++++ Source material

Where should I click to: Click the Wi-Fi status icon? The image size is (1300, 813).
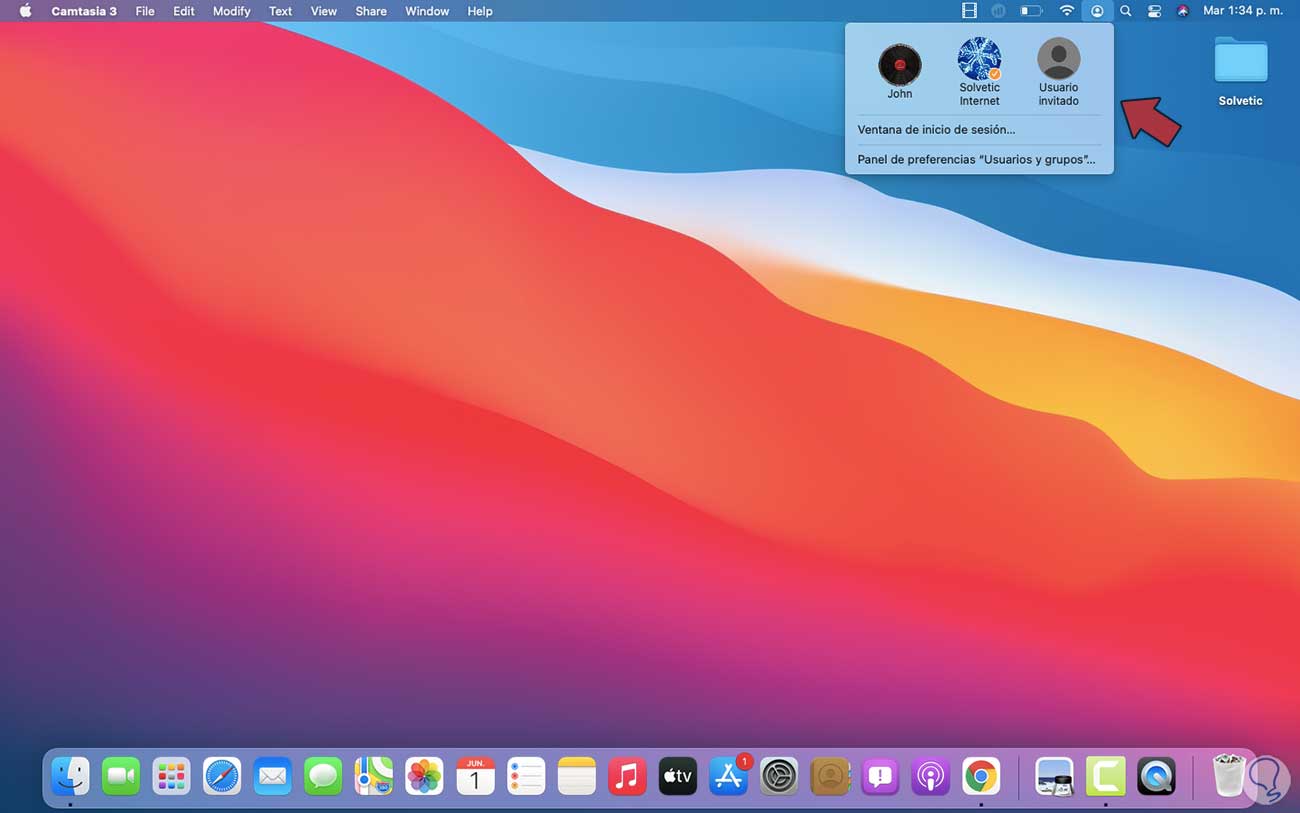pos(1067,11)
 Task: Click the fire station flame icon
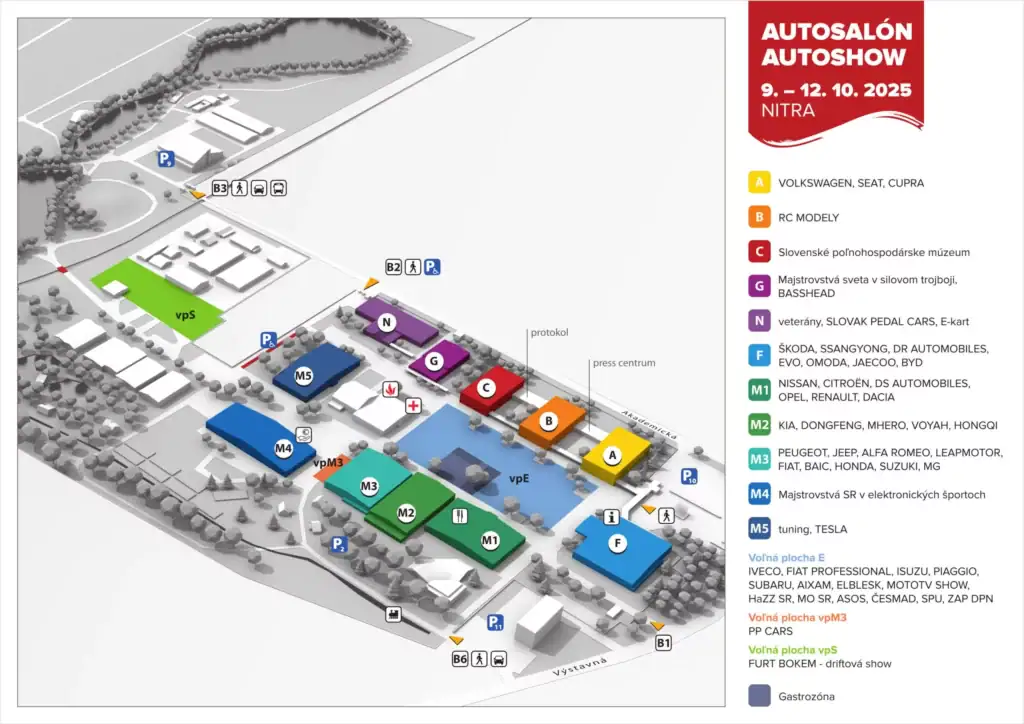(x=390, y=387)
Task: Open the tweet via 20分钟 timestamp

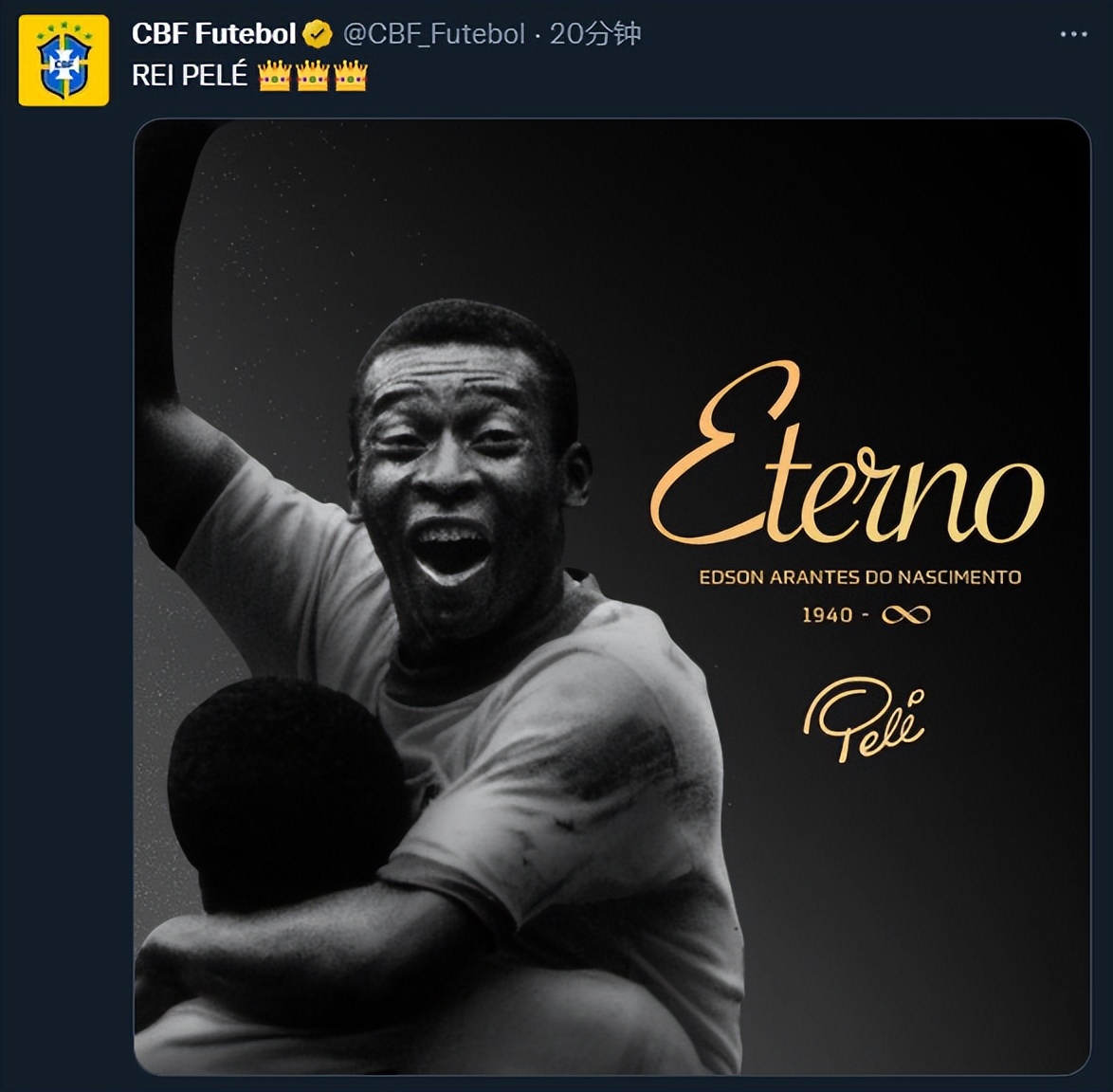Action: point(595,34)
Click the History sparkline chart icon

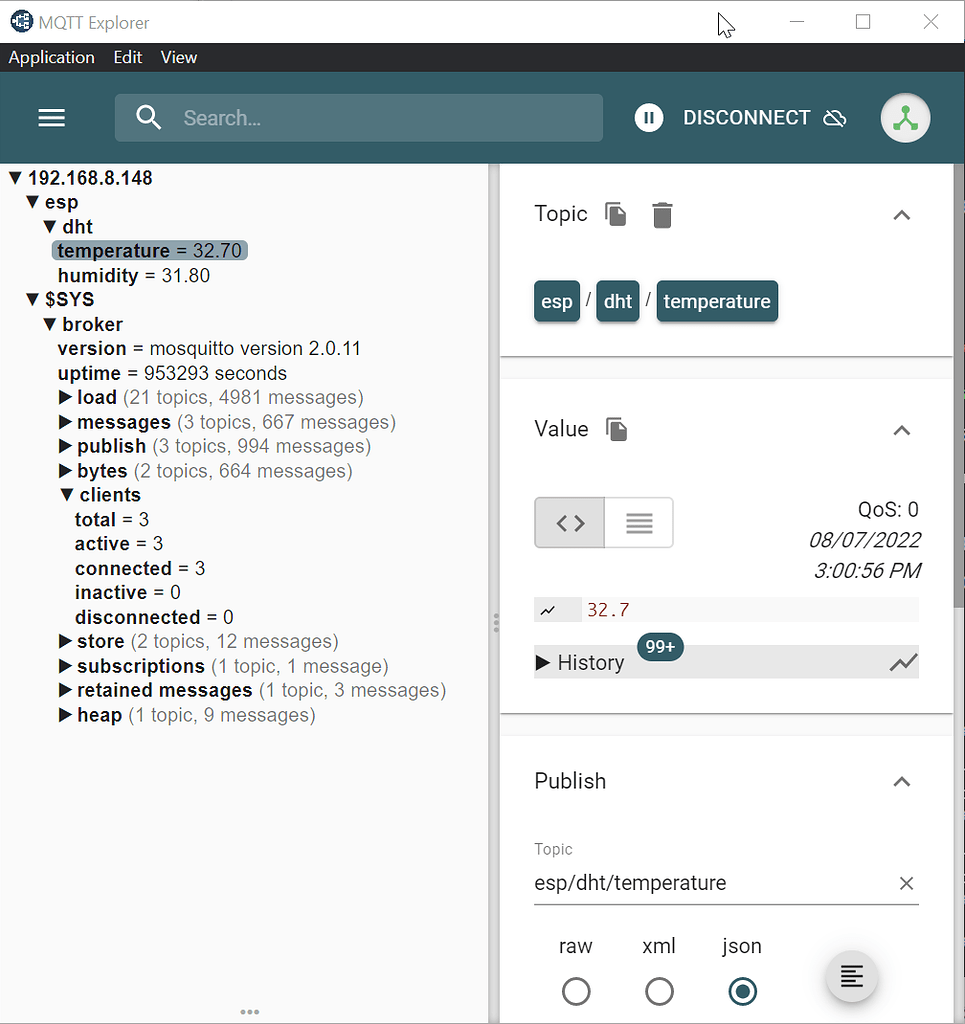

++++++++

Requirement ▸
Restate word for word the lines running from the one with "Task: Click the fire station flame icon" to the end of the entries; pictures are to be left out.

Response ▸
 Task: Click the fire station flame icon
(x=390, y=387)
Task: Open the tweet via 20分钟 timestamp

Action: point(595,34)
Click the History sparkline chart icon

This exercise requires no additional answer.